We dropped off the banh mi back in the car and then went to the House of Gourmet for breakfast. Doesn't that dragon graffiti look so amazing?

Dad and Andrew were both surprised when they walked through the doors because they haven’t seen the renovated interior (as of a few years ago). The restaurant is more inviting now and no longer looks like a hole-in-the-wall shop. The washrooms are nicer too.

The restaurant's three kitchen stations – two of them are in the front of the shop – have remained the same. On one side, there’s the BBQ area where you can get things like BBQ pork, BBQ pork on rice (cha siu fan), roast pork, and roast duck, marinated squid. The space across the BBQ area is where the noodle soups, cheung fan, youtiao, and congee are made. You can watch both stations from the stairs leading up to their door. The final kitchen station is the main kitchen, located at the back of the restaurant, where they handle everything else on the menu. Don’t be surprised if you get your food from all three areas.

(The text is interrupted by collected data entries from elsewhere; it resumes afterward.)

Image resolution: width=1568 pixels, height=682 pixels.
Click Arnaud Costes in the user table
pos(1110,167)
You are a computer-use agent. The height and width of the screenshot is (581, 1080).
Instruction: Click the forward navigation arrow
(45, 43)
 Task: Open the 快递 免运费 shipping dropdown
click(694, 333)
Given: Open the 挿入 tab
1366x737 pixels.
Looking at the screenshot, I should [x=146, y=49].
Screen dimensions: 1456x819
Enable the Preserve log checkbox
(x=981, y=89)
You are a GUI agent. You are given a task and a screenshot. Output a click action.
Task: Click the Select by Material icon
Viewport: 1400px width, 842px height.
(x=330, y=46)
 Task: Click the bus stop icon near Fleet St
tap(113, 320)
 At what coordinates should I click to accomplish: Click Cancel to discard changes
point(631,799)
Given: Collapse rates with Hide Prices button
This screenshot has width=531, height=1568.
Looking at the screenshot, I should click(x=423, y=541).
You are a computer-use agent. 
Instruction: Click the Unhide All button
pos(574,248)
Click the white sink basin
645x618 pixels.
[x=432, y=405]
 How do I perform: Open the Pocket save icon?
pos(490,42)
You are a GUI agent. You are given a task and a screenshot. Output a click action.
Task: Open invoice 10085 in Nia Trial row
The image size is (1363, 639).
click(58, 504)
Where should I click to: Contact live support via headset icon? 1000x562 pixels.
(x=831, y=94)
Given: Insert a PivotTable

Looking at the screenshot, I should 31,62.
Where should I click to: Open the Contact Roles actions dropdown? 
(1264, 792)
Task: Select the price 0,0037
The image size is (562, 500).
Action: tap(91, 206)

I glanced at the breakfast specials. The beef with macaroni looked familiar. Since the macaroni, instant noodles and vermicelli were the same price, I assumed you could just get beef with instant noodles. Should I order it and see if it was similar to the beef with instant noodles I ate in Hong Kong? I still wasn't sure what I wanted to eat.

Before my trip to Hong Kong, I used to think that the breakfast specials were made up. Little did I know, people in HK actually ate macaroni in soup and instant noodles with beef for breakfast. I mean, why eat that when there are so many good dim sum places?


While looking over the menus, Dad went with the beef tendon noodle soup and Andrew decided to try something new and chose the Nanjing-style beef in noodle soup. Since it was too early to order my noodles (aka rice noodles with beef and Chinese broccoli), I got an order each of youtiao (aka zhaliang) and beef cheung fan.

The two bowls of noodle soup arrived first. The beef tendon noodle soup looked good. Mom really likes the beef tendons here at the House of Gourmet. Last time we were here as a family, she just ordered beef tendons – without noodles, rice, or anything else. That’s how much she likes it.

Dad quietly worked away at his bowl. The tendons were really soft (but not over cooked) and flavoursome. He would’ve been able to finish it, if he didn’t help me eat the cheung fan.

The Nanjing-style beef was served cold. It was a pleasant surprise to us all. The slices of marinated beef shanks weren’t tough at all. They were the exact opposite.  Tender is the word.

Andrew struggled to eat half of the noodle soup. I think he just ate too quickly. Either that, or it was just too early in the morning.


I was offered some of both dishes. I obliged, since the two plates of cheung fan had not arrived yet. But before I even started to tuck in, they arrived with a glass of cold Hong Kong milk tea.


Upon first glance, it looked like the beef filling was sparingly used. The noodles looked quite thick too. When I saw the zhaliang, I worried that I ordered far too much. They were quite generous with the portion. I was expecting the usual three of four strips.


The youtiao on the plate were fresh and light. They were properly fried and didn’t absorb too much oil at all, although they did quick work with the sweet soy sauce. The trick was to take the bottom pieces first and give it a squeeze to drain some excess soy sauce.

It was beautiful. Carb on carb action… oh yeah! Commence the food porn music. The cheung fan noodle wasn’t too thick. The toasted sesame seeds were a nice touch. We really liked the sesame and hoisin sauce that came with it. Deeeeericious!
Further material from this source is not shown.